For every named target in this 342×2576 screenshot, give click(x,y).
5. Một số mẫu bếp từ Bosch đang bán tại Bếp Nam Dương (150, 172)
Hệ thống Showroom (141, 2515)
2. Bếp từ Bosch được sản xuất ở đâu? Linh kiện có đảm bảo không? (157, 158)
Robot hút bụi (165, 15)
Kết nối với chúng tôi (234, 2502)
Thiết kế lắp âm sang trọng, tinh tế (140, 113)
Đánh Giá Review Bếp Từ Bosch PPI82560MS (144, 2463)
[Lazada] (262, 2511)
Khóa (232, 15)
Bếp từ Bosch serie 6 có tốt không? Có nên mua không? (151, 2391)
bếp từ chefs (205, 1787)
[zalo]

*-*-*

> _Prompt_: Check the entries above for the word "Bosch" and copy every line where it turns up.

> _Exercise result_:
5. Một số mẫu bếp từ Bosch đang bán tại Bếp Nam Dương (150, 172)
2. Bếp từ Bosch được sản xuất ở đâu? Linh kiện có đảm bảo không? (157, 158)
Đánh Giá Review Bếp Từ Bosch PPI82560MS (144, 2463)
Bếp từ Bosch serie 6 có tốt không? Có nên mua không? (151, 2391)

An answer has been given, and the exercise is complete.